* Task brief
Put the lines starting at the line that contains "This screenshot has height=497, width=658." and ending at the line that contains "[x=363, y=24]" into a Markdown table with the columns Row and Line, one row per line, blank lines skipped. Leave the pictures out.

* Data lines
● ● ● ●

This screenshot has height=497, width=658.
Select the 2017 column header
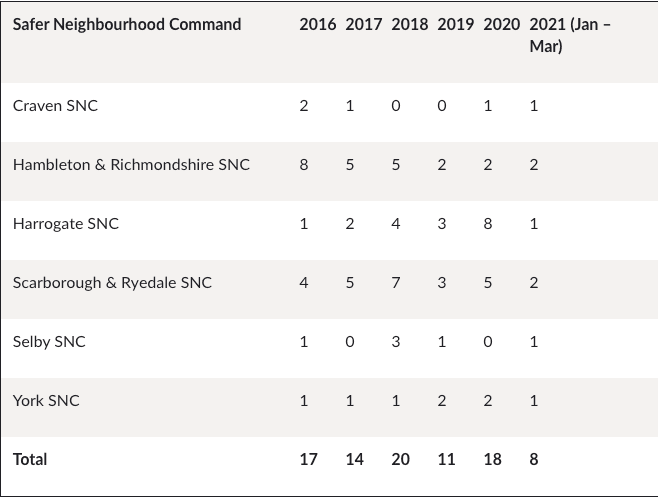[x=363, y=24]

● ● ● ●

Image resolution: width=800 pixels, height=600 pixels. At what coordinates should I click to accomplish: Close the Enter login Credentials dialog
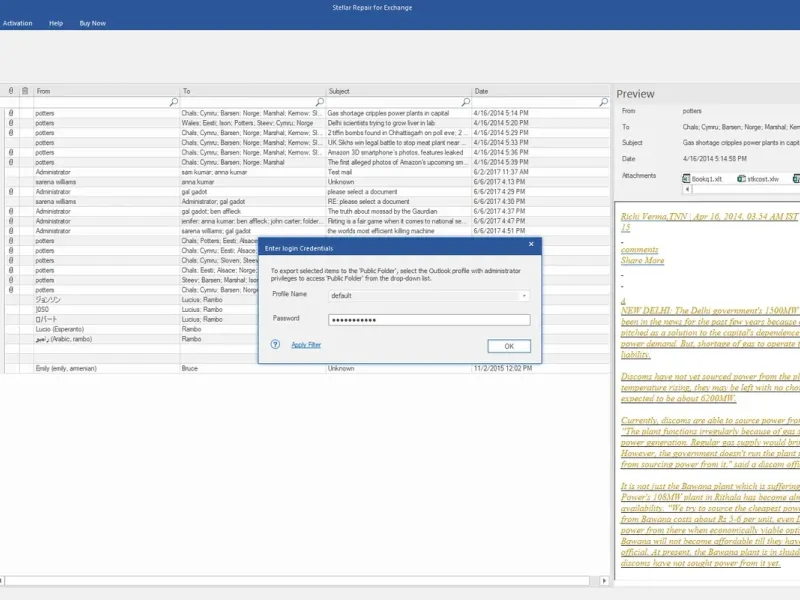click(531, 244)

● ● ● ●

* The response
| Row | Line |
|---|---|
| 1 | This screenshot has height=497, width=658. |
| 2 | Select the 2017 column header |
| 3 | [x=363, y=24] |